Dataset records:
---

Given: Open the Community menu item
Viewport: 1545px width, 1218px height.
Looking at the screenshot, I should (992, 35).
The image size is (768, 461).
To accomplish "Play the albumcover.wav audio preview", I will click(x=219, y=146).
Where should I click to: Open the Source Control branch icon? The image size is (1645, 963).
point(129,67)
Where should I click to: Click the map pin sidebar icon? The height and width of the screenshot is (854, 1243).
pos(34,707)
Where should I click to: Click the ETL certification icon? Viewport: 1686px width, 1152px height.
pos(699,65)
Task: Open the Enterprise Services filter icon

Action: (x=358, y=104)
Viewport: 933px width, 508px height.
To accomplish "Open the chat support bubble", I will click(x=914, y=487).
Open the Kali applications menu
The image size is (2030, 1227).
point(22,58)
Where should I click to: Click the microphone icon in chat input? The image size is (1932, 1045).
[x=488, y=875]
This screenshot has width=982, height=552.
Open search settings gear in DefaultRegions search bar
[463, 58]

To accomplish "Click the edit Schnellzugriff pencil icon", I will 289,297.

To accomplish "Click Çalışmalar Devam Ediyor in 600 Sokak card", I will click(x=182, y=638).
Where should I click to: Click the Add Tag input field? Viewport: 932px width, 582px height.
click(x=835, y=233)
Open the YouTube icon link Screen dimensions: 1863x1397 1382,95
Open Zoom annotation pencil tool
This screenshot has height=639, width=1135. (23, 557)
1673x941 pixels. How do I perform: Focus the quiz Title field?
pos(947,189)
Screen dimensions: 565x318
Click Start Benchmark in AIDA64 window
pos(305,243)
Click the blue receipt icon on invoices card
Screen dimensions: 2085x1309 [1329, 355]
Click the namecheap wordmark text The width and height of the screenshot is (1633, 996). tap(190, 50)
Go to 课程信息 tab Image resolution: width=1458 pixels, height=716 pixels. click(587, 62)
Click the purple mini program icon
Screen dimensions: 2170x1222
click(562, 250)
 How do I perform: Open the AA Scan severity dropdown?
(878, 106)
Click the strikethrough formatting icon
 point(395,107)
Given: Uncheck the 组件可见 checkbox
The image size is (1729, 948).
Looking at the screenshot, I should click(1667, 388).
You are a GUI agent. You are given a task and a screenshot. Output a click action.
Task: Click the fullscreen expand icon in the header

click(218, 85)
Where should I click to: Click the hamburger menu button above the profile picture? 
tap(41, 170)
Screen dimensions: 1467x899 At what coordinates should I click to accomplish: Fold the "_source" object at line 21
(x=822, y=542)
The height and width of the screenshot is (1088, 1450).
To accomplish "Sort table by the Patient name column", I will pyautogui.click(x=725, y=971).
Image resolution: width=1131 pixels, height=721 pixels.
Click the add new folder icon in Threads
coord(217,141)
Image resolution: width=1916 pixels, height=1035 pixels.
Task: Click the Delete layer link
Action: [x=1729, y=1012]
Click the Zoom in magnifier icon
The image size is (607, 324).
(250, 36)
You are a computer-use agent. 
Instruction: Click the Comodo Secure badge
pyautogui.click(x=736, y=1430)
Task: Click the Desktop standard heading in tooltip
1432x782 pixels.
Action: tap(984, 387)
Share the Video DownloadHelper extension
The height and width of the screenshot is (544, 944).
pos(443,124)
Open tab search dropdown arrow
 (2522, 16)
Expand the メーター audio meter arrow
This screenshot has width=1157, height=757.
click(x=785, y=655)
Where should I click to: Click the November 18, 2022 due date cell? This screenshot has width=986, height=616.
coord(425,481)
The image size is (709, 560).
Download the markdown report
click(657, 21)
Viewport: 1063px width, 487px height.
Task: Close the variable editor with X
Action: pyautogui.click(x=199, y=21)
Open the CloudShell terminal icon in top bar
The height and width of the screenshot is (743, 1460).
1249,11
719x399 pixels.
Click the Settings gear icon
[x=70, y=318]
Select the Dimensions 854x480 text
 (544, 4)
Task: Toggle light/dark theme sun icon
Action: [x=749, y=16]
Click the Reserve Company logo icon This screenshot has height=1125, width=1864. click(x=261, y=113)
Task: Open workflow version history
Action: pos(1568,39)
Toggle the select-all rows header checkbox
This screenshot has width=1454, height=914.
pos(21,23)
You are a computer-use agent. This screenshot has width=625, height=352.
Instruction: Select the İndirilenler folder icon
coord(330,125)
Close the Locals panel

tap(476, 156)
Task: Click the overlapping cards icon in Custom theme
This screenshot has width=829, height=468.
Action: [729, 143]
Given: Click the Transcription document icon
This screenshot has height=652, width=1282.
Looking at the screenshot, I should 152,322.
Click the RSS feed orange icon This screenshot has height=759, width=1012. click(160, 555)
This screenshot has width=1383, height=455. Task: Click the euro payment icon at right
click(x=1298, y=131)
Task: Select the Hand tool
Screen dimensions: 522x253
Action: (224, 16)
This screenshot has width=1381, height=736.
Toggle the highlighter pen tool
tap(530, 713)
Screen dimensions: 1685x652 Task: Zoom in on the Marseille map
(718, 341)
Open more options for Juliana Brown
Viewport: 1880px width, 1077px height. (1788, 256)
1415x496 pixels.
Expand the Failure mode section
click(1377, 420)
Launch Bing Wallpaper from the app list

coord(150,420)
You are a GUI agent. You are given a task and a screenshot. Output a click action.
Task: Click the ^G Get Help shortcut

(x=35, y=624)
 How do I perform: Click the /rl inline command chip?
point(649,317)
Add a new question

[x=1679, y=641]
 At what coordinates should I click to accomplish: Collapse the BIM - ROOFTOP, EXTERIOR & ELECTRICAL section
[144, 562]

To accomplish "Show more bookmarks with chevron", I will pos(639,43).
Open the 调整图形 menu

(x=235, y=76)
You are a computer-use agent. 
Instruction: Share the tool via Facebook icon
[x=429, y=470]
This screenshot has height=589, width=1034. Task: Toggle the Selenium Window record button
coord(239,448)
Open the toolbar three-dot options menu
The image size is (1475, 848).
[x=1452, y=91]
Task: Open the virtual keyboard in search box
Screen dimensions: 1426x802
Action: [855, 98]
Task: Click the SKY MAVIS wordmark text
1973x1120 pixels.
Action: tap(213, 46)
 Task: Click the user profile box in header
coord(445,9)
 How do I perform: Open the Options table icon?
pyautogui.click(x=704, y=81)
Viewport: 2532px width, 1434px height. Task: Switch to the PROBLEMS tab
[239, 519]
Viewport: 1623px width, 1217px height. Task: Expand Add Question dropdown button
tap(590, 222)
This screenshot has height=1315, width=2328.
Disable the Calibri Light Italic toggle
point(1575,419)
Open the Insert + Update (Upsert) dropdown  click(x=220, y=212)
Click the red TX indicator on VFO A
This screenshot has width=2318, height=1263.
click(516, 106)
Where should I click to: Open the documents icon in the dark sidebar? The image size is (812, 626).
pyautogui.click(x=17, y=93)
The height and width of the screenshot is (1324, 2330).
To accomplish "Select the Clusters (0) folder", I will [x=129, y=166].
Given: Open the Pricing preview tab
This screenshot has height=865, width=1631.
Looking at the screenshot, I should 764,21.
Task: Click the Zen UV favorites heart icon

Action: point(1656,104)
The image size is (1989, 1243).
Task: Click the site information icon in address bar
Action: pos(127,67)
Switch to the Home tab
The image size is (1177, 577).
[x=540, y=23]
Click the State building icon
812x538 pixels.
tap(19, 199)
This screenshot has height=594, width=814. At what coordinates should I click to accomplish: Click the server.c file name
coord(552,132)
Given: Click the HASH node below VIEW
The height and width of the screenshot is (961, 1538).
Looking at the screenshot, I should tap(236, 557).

---

Assignment: An exact copy of every record is required here.

Result of this task:
Given: Open the Community menu item
Viewport: 1545px width, 1218px height.
Looking at the screenshot, I should (992, 35).
The image size is (768, 461).
To accomplish "Play the albumcover.wav audio preview", I will click(x=219, y=146).
Where should I click to: Open the Source Control branch icon? The image size is (1645, 963).
point(129,67)
Where should I click to: Click the map pin sidebar icon? The height and width of the screenshot is (854, 1243).
pos(34,707)
Where should I click to: Click the ETL certification icon? Viewport: 1686px width, 1152px height.
pos(699,65)
Task: Open the Enterprise Services filter icon

Action: (x=358, y=104)
Viewport: 933px width, 508px height.
To accomplish "Open the chat support bubble", I will click(x=914, y=487).
Open the Kali applications menu
The image size is (2030, 1227).
point(22,58)
Where should I click to: Click the microphone icon in chat input? The image size is (1932, 1045).
[x=488, y=875]
This screenshot has width=982, height=552.
Open search settings gear in DefaultRegions search bar
[463, 58]

To accomplish "Click the edit Schnellzugriff pencil icon", I will 289,297.

To accomplish "Click Çalışmalar Devam Ediyor in 600 Sokak card", I will click(x=182, y=638).
Where should I click to: Click the Add Tag input field? Viewport: 932px width, 582px height.
click(x=835, y=233)
Open the YouTube icon link Screen dimensions: 1863x1397 1382,95
Open Zoom annotation pencil tool
This screenshot has height=639, width=1135. (23, 557)
1673x941 pixels. How do I perform: Focus the quiz Title field?
pos(947,189)
Screen dimensions: 565x318
Click Start Benchmark in AIDA64 window
pos(305,243)
Click the blue receipt icon on invoices card
Screen dimensions: 2085x1309 [1329, 355]
Click the namecheap wordmark text The width and height of the screenshot is (1633, 996). tap(190, 50)
Go to 课程信息 tab Image resolution: width=1458 pixels, height=716 pixels. click(587, 62)
Click the purple mini program icon
Screen dimensions: 2170x1222
click(562, 250)
 How do I perform: Open the AA Scan severity dropdown?
(878, 106)
Click the strikethrough formatting icon
 point(395,107)
Given: Uncheck the 组件可见 checkbox
The image size is (1729, 948).
Looking at the screenshot, I should click(1667, 388).
You are a GUI agent. You are given a task and a screenshot. Output a click action.
Task: Click the fullscreen expand icon in the header

click(218, 85)
Where should I click to: Click the hamburger menu button above the profile picture? 
tap(41, 170)
Screen dimensions: 1467x899 At what coordinates should I click to accomplish: Fold the "_source" object at line 21
(x=822, y=542)
The height and width of the screenshot is (1088, 1450).
To accomplish "Sort table by the Patient name column", I will pyautogui.click(x=725, y=971).
Image resolution: width=1131 pixels, height=721 pixels.
Click the add new folder icon in Threads
coord(217,141)
Image resolution: width=1916 pixels, height=1035 pixels.
Task: Click the Delete layer link
Action: [x=1729, y=1012]
Click the Zoom in magnifier icon
The image size is (607, 324).
(250, 36)
You are a computer-use agent. 
Instruction: Click the Comodo Secure badge
pyautogui.click(x=736, y=1430)
Task: Click the Desktop standard heading in tooltip
1432x782 pixels.
Action: tap(984, 387)
Share the Video DownloadHelper extension
The height and width of the screenshot is (544, 944).
pos(443,124)
Open tab search dropdown arrow
 (2522, 16)
Expand the メーター audio meter arrow
This screenshot has width=1157, height=757.
click(x=785, y=655)
Where should I click to: Click the November 18, 2022 due date cell? This screenshot has width=986, height=616.
coord(425,481)
The image size is (709, 560).
Download the markdown report
click(657, 21)
Viewport: 1063px width, 487px height.
Task: Close the variable editor with X
Action: pyautogui.click(x=199, y=21)
Open the CloudShell terminal icon in top bar
The height and width of the screenshot is (743, 1460).
1249,11
719x399 pixels.
Click the Settings gear icon
[x=70, y=318]
Select the Dimensions 854x480 text
 (544, 4)
Task: Toggle light/dark theme sun icon
Action: [x=749, y=16]
Click the Reserve Company logo icon This screenshot has height=1125, width=1864. click(x=261, y=113)
Task: Open workflow version history
Action: pos(1568,39)
Toggle the select-all rows header checkbox
This screenshot has width=1454, height=914.
pos(21,23)
You are a computer-use agent. This screenshot has width=625, height=352.
Instruction: Select the İndirilenler folder icon
coord(330,125)
Close the Locals panel

tap(476, 156)
Task: Click the overlapping cards icon in Custom theme
This screenshot has width=829, height=468.
Action: [729, 143]
Given: Click the Transcription document icon
This screenshot has height=652, width=1282.
Looking at the screenshot, I should 152,322.
Click the RSS feed orange icon This screenshot has height=759, width=1012. click(160, 555)
This screenshot has width=1383, height=455. Task: Click the euro payment icon at right
click(x=1298, y=131)
Task: Select the Hand tool
Screen dimensions: 522x253
Action: (224, 16)
This screenshot has width=1381, height=736.
Toggle the highlighter pen tool
tap(530, 713)
Screen dimensions: 1685x652 Task: Zoom in on the Marseille map
(718, 341)
Open more options for Juliana Brown
Viewport: 1880px width, 1077px height. (1788, 256)
1415x496 pixels.
Expand the Failure mode section
click(1377, 420)
Launch Bing Wallpaper from the app list

coord(150,420)
You are a GUI agent. You are given a task and a screenshot. Output a click action.
Task: Click the ^G Get Help shortcut

(x=35, y=624)
 How do I perform: Click the /rl inline command chip?
point(649,317)
Add a new question

[x=1679, y=641]
 At what coordinates should I click to accomplish: Collapse the BIM - ROOFTOP, EXTERIOR & ELECTRICAL section
[144, 562]

To accomplish "Show more bookmarks with chevron", I will pos(639,43).
Open the 调整图形 menu

(x=235, y=76)
You are a computer-use agent. 
Instruction: Share the tool via Facebook icon
[x=429, y=470]
This screenshot has height=589, width=1034. Task: Toggle the Selenium Window record button
coord(239,448)
Open the toolbar three-dot options menu
The image size is (1475, 848).
[x=1452, y=91]
Task: Open the virtual keyboard in search box
Screen dimensions: 1426x802
Action: [855, 98]
Task: Click the SKY MAVIS wordmark text
1973x1120 pixels.
Action: tap(213, 46)
 Task: Click the user profile box in header
coord(445,9)
 How do I perform: Open the Options table icon?
pyautogui.click(x=704, y=81)
Viewport: 2532px width, 1434px height. Task: Switch to the PROBLEMS tab
[239, 519]
Viewport: 1623px width, 1217px height. Task: Expand Add Question dropdown button
tap(590, 222)
This screenshot has height=1315, width=2328.
Disable the Calibri Light Italic toggle
point(1575,419)
Open the Insert + Update (Upsert) dropdown  click(x=220, y=212)
Click the red TX indicator on VFO A
This screenshot has width=2318, height=1263.
click(516, 106)
Where should I click to: Open the documents icon in the dark sidebar? The image size is (812, 626).
pyautogui.click(x=17, y=93)
The height and width of the screenshot is (1324, 2330).
To accomplish "Select the Clusters (0) folder", I will [x=129, y=166].
Given: Open the Pricing preview tab
This screenshot has height=865, width=1631.
Looking at the screenshot, I should 764,21.
Task: Click the Zen UV favorites heart icon

Action: point(1656,104)
The image size is (1989, 1243).
Task: Click the site information icon in address bar
Action: pos(127,67)
Switch to the Home tab
The image size is (1177, 577).
[x=540, y=23]
Click the State building icon
812x538 pixels.
tap(19, 199)
This screenshot has height=594, width=814. At what coordinates should I click to accomplish: Click the server.c file name
coord(552,132)
Given: Click the HASH node below VIEW
The height and width of the screenshot is (961, 1538).
Looking at the screenshot, I should tap(236, 557).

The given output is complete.